IIT Kharagpur has scrapped plans to bring students grappling with poor Internet links at home to the campus so they can attend online classes using the institute’s network, following a spike in Covid cases in Kharagpur and other reasons related to the pandemic.
The online classes for the autumn semester will start on September 1. The institute is studying alternative models being tried out by other institutes to help those students overcome the digital divide and take part in online classes, an official said.
“The plan to bring students facing poor Net connectivity at home to the campus has been scrapped because of several reasons, including a surge in the number of Covid cases in Kharagpur and its surrounding areas,” Somesh Kumar, the dean of students’ affair, told Metro on Tuesday. “We are also worried over maintaining physical distancing norms at hostels. Using a common toilet could also pose a serious health risk.”
Asked what the institute would do to ensure that those students do not suffer academically, Kumar said: “I believe the authorities will do something to help them.”
Another official of the country’s oldest IIT said the authorities were studying various models that other institutes were considering to bridge the digital divide.
IIM-Calcutta, too, had planned to bring some students of its two-year MBA programme encountering network problems at home to the campus. The plan had to be shelved because of the pandemic.
The B-school is providing the students lacking high-speed data packs with recordings of missed lectures and additional tutorials.
The National Institute of Technology (NIT), in Durgapur, headed by a professor from IIT Kharagpur, will conduct an on-campus “crash semester” for students who lack the basic connectivity required to attend online classes.

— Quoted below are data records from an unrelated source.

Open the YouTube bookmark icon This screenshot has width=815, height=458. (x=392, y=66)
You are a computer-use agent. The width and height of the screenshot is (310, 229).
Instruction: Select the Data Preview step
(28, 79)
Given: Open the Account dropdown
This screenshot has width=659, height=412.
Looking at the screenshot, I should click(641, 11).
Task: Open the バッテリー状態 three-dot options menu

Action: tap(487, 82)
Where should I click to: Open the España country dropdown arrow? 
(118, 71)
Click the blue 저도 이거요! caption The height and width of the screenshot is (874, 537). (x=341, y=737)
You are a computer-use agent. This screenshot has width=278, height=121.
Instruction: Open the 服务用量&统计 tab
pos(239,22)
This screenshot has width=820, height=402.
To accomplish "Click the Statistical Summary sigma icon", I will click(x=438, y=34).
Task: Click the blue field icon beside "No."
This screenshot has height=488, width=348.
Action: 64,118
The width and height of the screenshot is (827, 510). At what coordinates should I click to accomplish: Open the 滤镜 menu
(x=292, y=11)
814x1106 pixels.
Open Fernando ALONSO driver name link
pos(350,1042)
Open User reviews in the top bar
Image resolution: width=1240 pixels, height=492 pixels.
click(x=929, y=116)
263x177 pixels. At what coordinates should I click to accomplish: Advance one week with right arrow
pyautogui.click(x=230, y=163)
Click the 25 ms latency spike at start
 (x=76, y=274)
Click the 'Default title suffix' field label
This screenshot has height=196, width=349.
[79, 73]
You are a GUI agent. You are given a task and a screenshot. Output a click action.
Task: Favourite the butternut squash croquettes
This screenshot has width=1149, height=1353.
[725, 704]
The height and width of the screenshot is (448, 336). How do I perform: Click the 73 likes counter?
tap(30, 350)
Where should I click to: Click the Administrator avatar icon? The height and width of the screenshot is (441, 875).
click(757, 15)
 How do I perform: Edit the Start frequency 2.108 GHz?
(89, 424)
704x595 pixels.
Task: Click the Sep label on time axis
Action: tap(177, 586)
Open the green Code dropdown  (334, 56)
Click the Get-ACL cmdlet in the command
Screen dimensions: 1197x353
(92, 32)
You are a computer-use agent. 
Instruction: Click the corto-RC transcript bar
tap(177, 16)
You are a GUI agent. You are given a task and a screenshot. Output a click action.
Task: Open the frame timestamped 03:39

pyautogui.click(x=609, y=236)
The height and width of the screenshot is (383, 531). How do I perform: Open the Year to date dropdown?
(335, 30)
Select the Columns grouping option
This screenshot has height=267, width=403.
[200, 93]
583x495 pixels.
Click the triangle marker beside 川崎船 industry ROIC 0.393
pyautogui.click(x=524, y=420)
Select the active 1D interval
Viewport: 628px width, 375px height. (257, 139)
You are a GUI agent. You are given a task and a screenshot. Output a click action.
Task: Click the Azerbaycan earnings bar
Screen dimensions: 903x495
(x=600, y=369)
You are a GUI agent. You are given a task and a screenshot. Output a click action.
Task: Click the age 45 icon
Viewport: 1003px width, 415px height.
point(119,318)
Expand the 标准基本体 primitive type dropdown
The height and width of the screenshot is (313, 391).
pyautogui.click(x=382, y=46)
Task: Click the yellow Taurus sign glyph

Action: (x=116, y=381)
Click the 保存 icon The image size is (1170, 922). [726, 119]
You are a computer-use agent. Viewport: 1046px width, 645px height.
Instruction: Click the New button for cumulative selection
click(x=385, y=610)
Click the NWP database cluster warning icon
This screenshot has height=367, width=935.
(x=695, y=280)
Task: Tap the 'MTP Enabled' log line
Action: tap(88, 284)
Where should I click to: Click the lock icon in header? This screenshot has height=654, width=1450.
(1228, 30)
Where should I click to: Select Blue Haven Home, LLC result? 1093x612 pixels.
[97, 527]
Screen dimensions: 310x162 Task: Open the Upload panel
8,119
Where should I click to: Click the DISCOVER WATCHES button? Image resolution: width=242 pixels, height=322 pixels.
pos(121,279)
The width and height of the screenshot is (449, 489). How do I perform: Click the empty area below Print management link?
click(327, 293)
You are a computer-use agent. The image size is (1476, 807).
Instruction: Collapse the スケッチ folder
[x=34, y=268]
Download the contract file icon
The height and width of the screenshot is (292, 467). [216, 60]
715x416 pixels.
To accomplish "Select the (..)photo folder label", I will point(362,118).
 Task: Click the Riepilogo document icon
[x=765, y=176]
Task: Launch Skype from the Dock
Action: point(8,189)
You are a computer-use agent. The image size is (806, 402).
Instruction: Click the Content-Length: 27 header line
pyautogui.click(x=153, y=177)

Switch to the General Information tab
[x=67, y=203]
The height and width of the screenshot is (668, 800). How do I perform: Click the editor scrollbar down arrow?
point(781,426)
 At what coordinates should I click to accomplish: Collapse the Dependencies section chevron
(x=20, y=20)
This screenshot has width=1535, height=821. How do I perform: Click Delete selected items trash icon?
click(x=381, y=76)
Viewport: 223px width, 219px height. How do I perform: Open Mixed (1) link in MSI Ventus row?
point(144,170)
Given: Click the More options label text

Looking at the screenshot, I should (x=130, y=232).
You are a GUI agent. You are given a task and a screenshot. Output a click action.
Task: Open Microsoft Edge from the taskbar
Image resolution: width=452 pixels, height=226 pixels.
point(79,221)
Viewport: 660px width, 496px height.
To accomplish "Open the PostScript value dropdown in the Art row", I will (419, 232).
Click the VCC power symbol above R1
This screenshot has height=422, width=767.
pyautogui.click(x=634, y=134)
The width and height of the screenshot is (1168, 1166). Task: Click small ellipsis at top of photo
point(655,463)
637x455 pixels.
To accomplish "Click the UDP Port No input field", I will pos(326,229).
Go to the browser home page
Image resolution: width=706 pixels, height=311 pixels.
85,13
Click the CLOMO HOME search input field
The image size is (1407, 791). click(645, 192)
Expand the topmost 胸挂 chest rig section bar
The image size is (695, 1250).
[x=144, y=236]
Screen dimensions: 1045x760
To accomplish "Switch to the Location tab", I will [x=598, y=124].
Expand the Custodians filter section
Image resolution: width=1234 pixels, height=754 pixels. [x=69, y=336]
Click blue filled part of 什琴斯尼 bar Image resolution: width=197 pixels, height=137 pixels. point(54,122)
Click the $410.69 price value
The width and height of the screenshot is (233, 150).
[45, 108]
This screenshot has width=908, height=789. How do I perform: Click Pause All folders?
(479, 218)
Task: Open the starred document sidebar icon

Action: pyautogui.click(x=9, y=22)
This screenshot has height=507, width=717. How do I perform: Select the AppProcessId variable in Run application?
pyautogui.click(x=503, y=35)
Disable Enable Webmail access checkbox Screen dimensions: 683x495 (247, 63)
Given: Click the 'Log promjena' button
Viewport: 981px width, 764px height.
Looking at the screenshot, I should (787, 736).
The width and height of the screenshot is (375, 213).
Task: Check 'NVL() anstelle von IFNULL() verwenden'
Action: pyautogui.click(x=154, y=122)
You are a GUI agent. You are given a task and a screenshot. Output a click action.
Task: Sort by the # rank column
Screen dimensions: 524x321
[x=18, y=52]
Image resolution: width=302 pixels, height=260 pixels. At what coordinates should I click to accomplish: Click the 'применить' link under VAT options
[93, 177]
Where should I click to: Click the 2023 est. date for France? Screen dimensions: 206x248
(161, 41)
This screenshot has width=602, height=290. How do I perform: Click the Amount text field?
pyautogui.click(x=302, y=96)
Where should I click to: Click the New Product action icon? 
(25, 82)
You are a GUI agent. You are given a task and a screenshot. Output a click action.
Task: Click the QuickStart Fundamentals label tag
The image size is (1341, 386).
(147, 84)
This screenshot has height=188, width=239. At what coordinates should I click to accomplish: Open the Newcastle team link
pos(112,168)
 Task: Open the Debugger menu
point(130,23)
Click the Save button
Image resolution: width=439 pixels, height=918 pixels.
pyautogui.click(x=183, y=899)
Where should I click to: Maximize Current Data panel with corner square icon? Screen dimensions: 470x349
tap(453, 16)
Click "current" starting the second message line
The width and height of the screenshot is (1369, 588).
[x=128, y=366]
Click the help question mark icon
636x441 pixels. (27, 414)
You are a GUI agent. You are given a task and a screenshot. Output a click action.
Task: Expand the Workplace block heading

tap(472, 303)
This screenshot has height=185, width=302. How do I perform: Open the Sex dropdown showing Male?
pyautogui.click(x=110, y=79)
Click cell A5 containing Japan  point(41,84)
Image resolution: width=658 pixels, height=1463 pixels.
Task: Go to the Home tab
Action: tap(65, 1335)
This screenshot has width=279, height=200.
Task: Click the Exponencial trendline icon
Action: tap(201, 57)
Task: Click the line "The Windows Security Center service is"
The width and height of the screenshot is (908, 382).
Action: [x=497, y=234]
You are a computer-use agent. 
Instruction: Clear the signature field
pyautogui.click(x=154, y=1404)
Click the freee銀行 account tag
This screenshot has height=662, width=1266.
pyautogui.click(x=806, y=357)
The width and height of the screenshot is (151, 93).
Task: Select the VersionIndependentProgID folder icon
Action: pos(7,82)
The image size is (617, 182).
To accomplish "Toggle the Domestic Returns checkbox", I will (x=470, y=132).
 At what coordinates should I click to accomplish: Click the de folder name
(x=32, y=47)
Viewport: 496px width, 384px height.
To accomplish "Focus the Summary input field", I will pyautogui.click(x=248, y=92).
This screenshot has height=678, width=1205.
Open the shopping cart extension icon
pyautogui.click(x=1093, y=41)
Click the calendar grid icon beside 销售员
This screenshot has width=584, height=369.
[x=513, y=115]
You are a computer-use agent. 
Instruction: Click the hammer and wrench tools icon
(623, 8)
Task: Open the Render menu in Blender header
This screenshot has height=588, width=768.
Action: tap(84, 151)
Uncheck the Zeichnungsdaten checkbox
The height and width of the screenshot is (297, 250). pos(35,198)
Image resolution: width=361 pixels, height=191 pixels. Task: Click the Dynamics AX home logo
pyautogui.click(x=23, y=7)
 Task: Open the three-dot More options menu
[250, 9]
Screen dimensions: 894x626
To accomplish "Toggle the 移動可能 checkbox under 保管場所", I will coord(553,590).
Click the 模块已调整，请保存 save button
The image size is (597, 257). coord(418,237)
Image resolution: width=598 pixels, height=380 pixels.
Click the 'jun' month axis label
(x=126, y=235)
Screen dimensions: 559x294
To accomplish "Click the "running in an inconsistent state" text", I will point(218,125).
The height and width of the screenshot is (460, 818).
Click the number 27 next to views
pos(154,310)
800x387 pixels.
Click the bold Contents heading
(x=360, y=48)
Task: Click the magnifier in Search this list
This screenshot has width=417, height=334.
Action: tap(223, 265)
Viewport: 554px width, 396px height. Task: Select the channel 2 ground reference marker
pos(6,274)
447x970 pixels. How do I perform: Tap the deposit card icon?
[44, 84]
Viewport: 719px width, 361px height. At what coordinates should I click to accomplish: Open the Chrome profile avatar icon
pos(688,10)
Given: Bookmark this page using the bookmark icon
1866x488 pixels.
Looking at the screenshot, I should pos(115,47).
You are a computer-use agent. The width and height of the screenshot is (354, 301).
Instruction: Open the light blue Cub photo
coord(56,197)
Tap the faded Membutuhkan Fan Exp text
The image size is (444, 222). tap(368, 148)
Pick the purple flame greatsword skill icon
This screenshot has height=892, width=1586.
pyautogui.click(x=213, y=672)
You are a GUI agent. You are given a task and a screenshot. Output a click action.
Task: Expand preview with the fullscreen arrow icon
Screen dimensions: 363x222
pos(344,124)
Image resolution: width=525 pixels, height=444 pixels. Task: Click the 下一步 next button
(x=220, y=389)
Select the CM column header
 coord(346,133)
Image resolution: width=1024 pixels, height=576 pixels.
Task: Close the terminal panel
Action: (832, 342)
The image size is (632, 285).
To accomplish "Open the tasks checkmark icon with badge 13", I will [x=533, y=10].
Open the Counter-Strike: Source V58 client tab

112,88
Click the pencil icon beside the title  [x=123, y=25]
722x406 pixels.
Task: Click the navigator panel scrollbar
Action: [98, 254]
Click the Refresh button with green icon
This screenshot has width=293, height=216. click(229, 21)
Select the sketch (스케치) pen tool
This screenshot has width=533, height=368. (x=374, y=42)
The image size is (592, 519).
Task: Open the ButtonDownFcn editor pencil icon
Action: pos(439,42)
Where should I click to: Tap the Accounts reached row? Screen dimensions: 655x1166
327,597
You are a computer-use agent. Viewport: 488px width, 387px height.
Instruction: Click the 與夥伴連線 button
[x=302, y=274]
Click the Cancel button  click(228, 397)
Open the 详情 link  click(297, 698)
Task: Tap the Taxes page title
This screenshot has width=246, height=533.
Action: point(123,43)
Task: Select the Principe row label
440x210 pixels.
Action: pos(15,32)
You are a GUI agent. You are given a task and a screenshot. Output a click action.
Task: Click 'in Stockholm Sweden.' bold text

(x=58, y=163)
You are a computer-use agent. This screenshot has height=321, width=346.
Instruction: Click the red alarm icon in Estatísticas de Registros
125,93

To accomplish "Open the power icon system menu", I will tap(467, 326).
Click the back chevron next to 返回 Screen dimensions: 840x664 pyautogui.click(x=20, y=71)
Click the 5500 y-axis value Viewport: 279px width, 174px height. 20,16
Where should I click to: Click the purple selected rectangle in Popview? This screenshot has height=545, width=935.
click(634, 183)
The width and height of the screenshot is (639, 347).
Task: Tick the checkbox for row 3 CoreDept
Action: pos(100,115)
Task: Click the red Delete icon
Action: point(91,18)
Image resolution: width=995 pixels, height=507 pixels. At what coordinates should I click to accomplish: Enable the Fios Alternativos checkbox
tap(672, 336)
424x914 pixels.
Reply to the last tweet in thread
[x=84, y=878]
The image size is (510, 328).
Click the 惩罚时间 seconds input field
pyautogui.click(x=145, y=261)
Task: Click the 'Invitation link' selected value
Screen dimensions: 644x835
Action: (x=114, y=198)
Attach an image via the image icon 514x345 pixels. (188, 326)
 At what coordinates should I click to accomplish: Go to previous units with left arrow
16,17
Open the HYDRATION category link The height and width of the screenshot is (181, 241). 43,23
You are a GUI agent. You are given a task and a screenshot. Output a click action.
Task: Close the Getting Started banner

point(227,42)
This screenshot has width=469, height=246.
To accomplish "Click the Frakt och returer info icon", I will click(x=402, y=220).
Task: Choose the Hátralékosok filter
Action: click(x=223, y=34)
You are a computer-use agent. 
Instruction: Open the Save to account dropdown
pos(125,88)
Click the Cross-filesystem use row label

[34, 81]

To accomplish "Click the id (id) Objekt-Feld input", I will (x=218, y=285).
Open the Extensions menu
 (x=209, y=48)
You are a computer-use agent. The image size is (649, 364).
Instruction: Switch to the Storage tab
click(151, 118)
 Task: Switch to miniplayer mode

“We are taking feedback about these models to devise a mechanism to help students being affected by the digital divide,” an official of the Kharagpur institute said.
School panel
A high court division bench headed by Justice Sanjib Banerjee on Tuesday appointed a two-member committee to assess the income and expenditure of 121 non-aided schools. The committee, with Jadavpur University VC Suranjan Das and former secretary of state higher secondary education council Gopa Datta as members, will consider the constraints the schools are facing. The court is hearing a plea by parents alleging schools are overcharging them during the Covid pandemic. The panel will have to submit a report by September 7.